Document extract
# # # # #
Switzerland is formally a confederation but similar in structure to a federal republic composed of 26 cantons that retain attributes of sovereignty, such as fiscal autonomy and the right to manage internal cantonal affairs. The Swiss Confederation has a long history of neutrality and the country has not been in a state of war internationally since 1815. For centuries, other European countries have respected this neutrality, even during World Wars I & II.

Despite a dearth of natural resources, Switzerland is one of the world's most advanced and prosperous nations in the world. It has a modern market economy, one of the most capitalist and powerful economies of the world. The economy is characterized by low unemployment, a highly qualified labour force performing highly skilled work, and a per capita GDP among the highest in the world. Switzerland's economy benefits from a highly developed service sector which now employs the greatest number of people. The service sector is led by financial services - the country is known for its high standard of banking and insurance services, and a manufacturing industry that specializes in high-technology, knowledge-based production.

Chemicals, health and pharmaceutical, measuring instruments, musical instruments, real estate, tourism, and international organisations are some of the important industries in Switzerland. Switzerland is home to several large multinational corporations. Most of the people working in Switzerland are employed by small and medium-sized enterprises, which play an extremely important role in the Swiss economy.

The per capita income in Switzerland is among the highest in the world, as are wages. Trade has been the key to prosperity in Switzerland. The country is dependent upon export markets to generate income while dependent upon imports for raw materials and to expand the range of goods and services available in the country. Switzerland has liberal investment and trade policies, with the exception of agriculture, and a conservative fiscal policy. More recently, the Swiss have brought their economic practices largely into conformity with the EU's, in order to enhance their international competitiveness.

The Swiss currency is called "Schweizerfranken" ("Swiss Franc"). The Swiss franc is one of the world's soundest currencies. Switzerland remains a safe haven for investors because it has maintained a degree of bank secrecy and has kept up the franc's long-term external value.

Switzerland is a member of a number of international economic organizations, including the World Trade Organization (WTO), the International Monetary Fund, the World Bank, and the Organization for Economic Cooperation and Development (OECD). On the European level, it is a founding member of the European Free Trade Association and is part of the Schengen Area – although it is notably not a member of the European Union, nor the European Economic Area. It did not join the United Nations until 2002.

Switzerland is an easy place to do business. The country has an overwhelmingly private sector economy and low tax rates by the Western World standards. Switzerland ranks 21st out of 178 countries in the Ease of Doing Business Index. Business activity benefits from a well-developed institutional framework, characterized by the rule of law, an efficient judicial system, and high levels of transparency and accountability within public institutions. Apart from agriculture, economic and trade barriers between the European Union and Switzerland are minimal and Switzerland has free trade agreements worldwide.

Switzerland is a peaceful and prosperous nation with a stable government and diverse society. The country offers a great quality of life to its residents. It is considered as one of the best places in the world to live and work. Zurich and Geneva have respectively been ranked as the cities with the second and third highest quality of life in the world.
# # # # #
Extracted entries

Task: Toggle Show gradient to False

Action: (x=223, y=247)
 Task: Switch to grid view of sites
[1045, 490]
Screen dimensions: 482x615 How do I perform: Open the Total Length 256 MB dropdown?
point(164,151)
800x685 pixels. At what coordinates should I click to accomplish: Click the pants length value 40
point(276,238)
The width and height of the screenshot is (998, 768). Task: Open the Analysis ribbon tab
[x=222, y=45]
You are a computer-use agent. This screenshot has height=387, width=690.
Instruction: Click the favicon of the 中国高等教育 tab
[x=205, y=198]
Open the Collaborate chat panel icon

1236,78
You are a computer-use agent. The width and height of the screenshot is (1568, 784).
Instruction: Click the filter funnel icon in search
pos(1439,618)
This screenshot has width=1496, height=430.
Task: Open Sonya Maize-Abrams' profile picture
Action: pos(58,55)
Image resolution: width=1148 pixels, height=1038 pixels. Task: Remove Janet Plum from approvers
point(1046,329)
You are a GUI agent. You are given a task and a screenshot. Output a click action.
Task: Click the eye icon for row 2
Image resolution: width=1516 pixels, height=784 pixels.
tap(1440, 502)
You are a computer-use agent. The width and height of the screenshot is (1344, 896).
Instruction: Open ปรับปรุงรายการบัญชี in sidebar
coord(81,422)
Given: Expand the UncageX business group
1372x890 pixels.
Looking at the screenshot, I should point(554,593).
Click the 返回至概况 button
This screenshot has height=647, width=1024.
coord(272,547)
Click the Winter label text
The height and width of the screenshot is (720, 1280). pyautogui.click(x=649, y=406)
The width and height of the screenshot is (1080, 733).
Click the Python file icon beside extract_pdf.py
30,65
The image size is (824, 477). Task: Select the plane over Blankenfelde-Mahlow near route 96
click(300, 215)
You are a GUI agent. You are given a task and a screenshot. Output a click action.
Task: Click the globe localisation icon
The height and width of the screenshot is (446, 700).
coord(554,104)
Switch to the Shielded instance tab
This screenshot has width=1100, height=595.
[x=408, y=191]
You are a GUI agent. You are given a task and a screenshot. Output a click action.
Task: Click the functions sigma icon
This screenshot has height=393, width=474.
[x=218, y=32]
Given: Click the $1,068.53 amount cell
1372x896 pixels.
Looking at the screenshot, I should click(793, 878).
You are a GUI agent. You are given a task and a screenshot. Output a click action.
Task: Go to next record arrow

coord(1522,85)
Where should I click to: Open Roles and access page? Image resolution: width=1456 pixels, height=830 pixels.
# # # # #
Exercise requirements
**a)** In what year did Switzerland join the United Nations, according to the passage on Switzerland?
**b)** Print the portion of the passage on Switzerland starting at "The per capita" and ending at "their international competitiveness.".
The listing is separate material and has no connection to the passage on Switzerland.

Results for each task
**a)** 2002

**b)**
The per capita income in Switzerland is among the highest in the world, as are wages. Trade has been the key to prosperity in Switzerland. The country is dependent upon export markets to generate income while dependent upon imports for raw materials and to expand the range of goods and services available in the country. Switzerland has liberal investment and trade policies, with the exception of agriculture, and a conservative fiscal policy. More recently, the Swiss have brought their economic practices largely into conformity with the EU's, in order to enhance their international competitiveness.